- Requirement -
Write out the entries below as a JSON list of strings with one string per line, leaving out any blank lines.

Entries on target coordinates

###

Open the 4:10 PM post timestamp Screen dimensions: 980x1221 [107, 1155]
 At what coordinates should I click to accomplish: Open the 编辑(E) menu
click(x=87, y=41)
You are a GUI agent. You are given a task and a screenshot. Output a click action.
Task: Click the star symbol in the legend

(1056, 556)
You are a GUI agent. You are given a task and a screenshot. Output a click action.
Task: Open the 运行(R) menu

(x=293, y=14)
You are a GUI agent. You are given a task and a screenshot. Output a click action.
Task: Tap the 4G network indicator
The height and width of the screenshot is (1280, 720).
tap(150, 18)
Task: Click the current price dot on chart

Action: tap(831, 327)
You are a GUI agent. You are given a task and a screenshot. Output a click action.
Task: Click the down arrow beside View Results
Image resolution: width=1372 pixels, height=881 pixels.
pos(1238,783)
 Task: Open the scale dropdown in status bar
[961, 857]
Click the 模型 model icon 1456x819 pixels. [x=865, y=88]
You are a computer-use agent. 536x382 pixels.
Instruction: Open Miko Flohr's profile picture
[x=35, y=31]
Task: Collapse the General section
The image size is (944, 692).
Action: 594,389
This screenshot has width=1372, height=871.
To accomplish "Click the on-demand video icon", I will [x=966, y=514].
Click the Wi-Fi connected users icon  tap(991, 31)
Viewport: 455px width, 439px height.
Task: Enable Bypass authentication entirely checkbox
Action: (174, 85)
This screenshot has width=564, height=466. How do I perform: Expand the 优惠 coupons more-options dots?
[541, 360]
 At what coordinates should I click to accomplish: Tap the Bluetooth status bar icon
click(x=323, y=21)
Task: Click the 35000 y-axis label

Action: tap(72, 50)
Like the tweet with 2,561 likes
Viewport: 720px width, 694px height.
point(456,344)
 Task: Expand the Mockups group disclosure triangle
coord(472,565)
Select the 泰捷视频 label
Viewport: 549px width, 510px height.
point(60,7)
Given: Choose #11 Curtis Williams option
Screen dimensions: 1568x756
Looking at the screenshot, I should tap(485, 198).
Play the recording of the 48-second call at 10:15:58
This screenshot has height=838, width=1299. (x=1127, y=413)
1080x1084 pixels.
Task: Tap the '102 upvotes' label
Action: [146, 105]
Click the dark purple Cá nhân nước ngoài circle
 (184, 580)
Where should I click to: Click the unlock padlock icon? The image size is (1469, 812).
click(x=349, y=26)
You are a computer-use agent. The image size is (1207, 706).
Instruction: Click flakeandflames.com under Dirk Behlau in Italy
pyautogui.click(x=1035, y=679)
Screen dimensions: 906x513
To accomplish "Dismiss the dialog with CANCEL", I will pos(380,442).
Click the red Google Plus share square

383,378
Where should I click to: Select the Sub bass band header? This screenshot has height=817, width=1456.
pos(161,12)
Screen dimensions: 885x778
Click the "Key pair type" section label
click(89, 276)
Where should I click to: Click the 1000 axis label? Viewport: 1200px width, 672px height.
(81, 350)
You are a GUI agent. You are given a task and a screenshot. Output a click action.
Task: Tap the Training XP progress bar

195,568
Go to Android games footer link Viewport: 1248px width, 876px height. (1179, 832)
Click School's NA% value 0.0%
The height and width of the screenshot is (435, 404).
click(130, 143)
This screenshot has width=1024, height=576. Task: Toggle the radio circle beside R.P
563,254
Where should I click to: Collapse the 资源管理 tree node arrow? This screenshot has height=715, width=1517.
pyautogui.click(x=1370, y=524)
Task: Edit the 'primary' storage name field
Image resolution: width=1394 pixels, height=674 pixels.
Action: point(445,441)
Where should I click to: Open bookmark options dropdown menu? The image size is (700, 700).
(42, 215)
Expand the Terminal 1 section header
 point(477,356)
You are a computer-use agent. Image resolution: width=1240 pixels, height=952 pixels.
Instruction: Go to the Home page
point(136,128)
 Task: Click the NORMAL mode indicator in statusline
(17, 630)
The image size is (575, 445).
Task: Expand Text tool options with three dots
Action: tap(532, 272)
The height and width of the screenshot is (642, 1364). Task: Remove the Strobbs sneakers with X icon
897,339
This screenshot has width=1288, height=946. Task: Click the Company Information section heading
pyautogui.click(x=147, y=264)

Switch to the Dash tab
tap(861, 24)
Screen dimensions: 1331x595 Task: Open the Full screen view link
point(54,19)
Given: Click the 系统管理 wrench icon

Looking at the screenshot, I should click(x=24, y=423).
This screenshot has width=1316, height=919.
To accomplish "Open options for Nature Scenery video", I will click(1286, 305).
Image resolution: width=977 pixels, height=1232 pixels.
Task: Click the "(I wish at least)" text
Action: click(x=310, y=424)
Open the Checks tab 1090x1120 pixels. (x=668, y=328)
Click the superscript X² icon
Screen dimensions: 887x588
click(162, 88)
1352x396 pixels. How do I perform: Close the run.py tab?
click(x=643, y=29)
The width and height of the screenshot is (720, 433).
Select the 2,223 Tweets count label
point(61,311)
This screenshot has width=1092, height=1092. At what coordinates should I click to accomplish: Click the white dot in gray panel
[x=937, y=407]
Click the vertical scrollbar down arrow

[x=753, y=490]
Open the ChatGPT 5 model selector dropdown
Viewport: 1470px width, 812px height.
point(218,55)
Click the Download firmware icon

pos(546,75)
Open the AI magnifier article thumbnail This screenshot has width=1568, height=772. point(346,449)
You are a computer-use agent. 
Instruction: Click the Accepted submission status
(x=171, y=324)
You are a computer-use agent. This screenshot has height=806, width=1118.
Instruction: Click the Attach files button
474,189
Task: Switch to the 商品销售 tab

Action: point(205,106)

###

- Exercise output -
[
  "Open the 4:10 PM post timestamp Screen dimensions: 980x1221 [107, 1155]",
  " At what coordinates should I click to accomplish: Open the 编辑(E) menu",
  "click(x=87, y=41)",
  "You are a GUI agent. You are given a task and a screenshot. Output a click action.",
  "Task: Click the star symbol in the legend",
  "(1056, 556)",
  "You are a GUI agent. You are given a task and a screenshot. Output a click action.",
  "Task: Open the 运行(R) menu",
  "(x=293, y=14)",
  "You are a GUI agent. You are given a task and a screenshot. Output a click action.",
  "Task: Tap the 4G network indicator",
  "The height and width of the screenshot is (1280, 720).",
  "tap(150, 18)",
  "Task: Click the current price dot on chart",
  "Action: tap(831, 327)",
  "You are a GUI agent. You are given a task and a screenshot. Output a click action.",
  "Task: Click the down arrow beside View Results",
  "Image resolution: width=1372 pixels, height=881 pixels.",
  "pos(1238,783)",
  " Task: Open the scale dropdown in status bar",
  "[961, 857]",
  "Click the 模型 model icon 1456x819 pixels. [x=865, y=88]",
  "You are a computer-use agent. 536x382 pixels.",
  "Instruction: Open Miko Flohr's profile picture",
  "[x=35, y=31]",
  "Task: Collapse the General section",
  "The image size is (944, 692).",
  "Action: 594,389",
  "This screenshot has width=1372, height=871.",
  "To accomplish \"Click the on-demand video icon\", I will [x=966, y=514].",
  "Click the Wi-Fi connected users icon  tap(991, 31)",
  "Viewport: 455px width, 439px height.",
  "Task: Enable Bypass authentication entirely checkbox",
  "Action: (174, 85)",
  "This screenshot has width=564, height=466. How do I perform: Expand the 优惠 coupons more-options dots?",
  "[541, 360]",
  " At what coordinates should I click to accomplish: Tap the Bluetooth status bar icon",
  "click(x=323, y=21)",
  "Task: Click the 35000 y-axis label",
  "Action: tap(72, 50)",
  "Like the tweet with 2,561 likes",
  "Viewport: 720px width, 694px height.",
  "point(456,344)",
  " Task: Expand the Mockups group disclosure triangle",
  "coord(472,565)",
  "Select the 泰捷视频 label",
  "Viewport: 549px width, 510px height.",
  "point(60,7)",
  "Given: Choose #11 Curtis Williams option",
  "Screen dimensions: 1568x756",
  "Looking at the screenshot, I should tap(485, 198).",
  "Play the recording of the 48-second call at 10:15:58",
  "This screenshot has height=838, width=1299. (x=1127, y=413)",
  "1080x1084 pixels.",
  "Task: Tap the '102 upvotes' label",
  "Action: [146, 105]",
  "Click the dark purple Cá nhân nước ngoài circle",
  " (184, 580)",
  "Where should I click to: Click the unlock padlock icon? The image size is (1469, 812).",
  "click(x=349, y=26)",
  "You are a computer-use agent. The image size is (1207, 706).",
  "Instruction: Click flakeandflames.com under Dirk Behlau in Italy",
  "pyautogui.click(x=1035, y=679)",
  "Screen dimensions: 906x513",
  "To accomplish \"Dismiss the dialog with CANCEL\", I will pos(380,442).",
  "Click the red Google Plus share square",
  "383,378",
  "Where should I click to: Select the Sub bass band header? This screenshot has height=817, width=1456.",
  "pos(161,12)",
  "Screen dimensions: 885x778",
  "Click the \"Key pair type\" section label",
  "click(89, 276)",
  "Where should I click to: Click the 1000 axis label? Viewport: 1200px width, 672px height.",
  "(81, 350)",
  "You are a GUI agent. You are given a task and a screenshot. Output a click action.",
  "Task: Tap the Training XP progress bar",
  "195,568",
  "Go to Android games footer link Viewport: 1248px width, 876px height. (1179, 832)",
  "Click School's NA% value 0.0%",
  "The height and width of the screenshot is (435, 404).",
  "click(130, 143)",
  "This screenshot has width=1024, height=576. Task: Toggle the radio circle beside R.P",
  "563,254",
  "Where should I click to: Collapse the 资源管理 tree node arrow? This screenshot has height=715, width=1517.",
  "pyautogui.click(x=1370, y=524)",
  "Task: Edit the 'primary' storage name field",
  "Image resolution: width=1394 pixels, height=674 pixels.",
  "Action: point(445,441)",
  "Where should I click to: Open bookmark options dropdown menu? The image size is (700, 700).",
  "(42, 215)",
  "Expand the Terminal 1 section header",
  " point(477,356)",
  "You are a computer-use agent. Image resolution: width=1240 pixels, height=952 pixels.",
  "Instruction: Go to the Home page",
  "point(136,128)",
  " Task: Click the NORMAL mode indicator in statusline",
  "(17, 630)",
  "The image size is (575, 445).",
  "Task: Expand Text tool options with three dots",
  "Action: tap(532, 272)",
  "The height and width of the screenshot is (642, 1364). Task: Remove the Strobbs sneakers with X icon",
  "897,339",
  "This screenshot has width=1288, height=946. Task: Click the Company Information section heading",
  "pyautogui.click(x=147, y=264)",
  "Switch to the Dash tab",
  "tap(861, 24)",
  "Screen dimensions: 1331x595 Task: Open the Full screen view link",
  "point(54,19)",
  "Given: Click the 系统管理 wrench icon",
  "Looking at the screenshot, I should click(x=24, y=423).",
  "This screenshot has width=1316, height=919.",
  "To accomplish \"Open options for Nature Scenery video\", I will click(1286, 305).",
  "Image resolution: width=977 pixels, height=1232 pixels.",
  "Task: Click the \"(I wish at least)\" text",
  "Action: click(x=310, y=424)",
  "Open the Checks tab 1090x1120 pixels. (x=668, y=328)",
  "Click the superscript X² icon",
  "Screen dimensions: 887x588",
  "click(162, 88)",
  "1352x396 pixels. How do I perform: Close the run.py tab?",
  "click(x=643, y=29)",
  "The width and height of the screenshot is (720, 433).",
  "Select the 2,223 Tweets count label",
  "point(61,311)",
  "This screenshot has width=1092, height=1092. At what coordinates should I click to accomplish: Click the white dot in gray panel",
  "[x=937, y=407]",
  "Click the vertical scrollbar down arrow",
  "[x=753, y=490]",
  "Open the ChatGPT 5 model selector dropdown",
  "Viewport: 1470px width, 812px height.",
  "point(218,55)",
  "Click the Download firmware icon",
  "pos(546,75)",
  "Open the AI magnifier article thumbnail This screenshot has width=1568, height=772. point(346,449)",
  "You are a computer-use agent. ",
  "Instruction: Click the Accepted submission status",
  "(x=171, y=324)",
  "You are a computer-use agent. This screenshot has height=806, width=1118.",
  "Instruction: Click the Attach files button",
  "474,189",
  "Task: Switch to the 商品销售 tab",
  "Action: point(205,106)"
]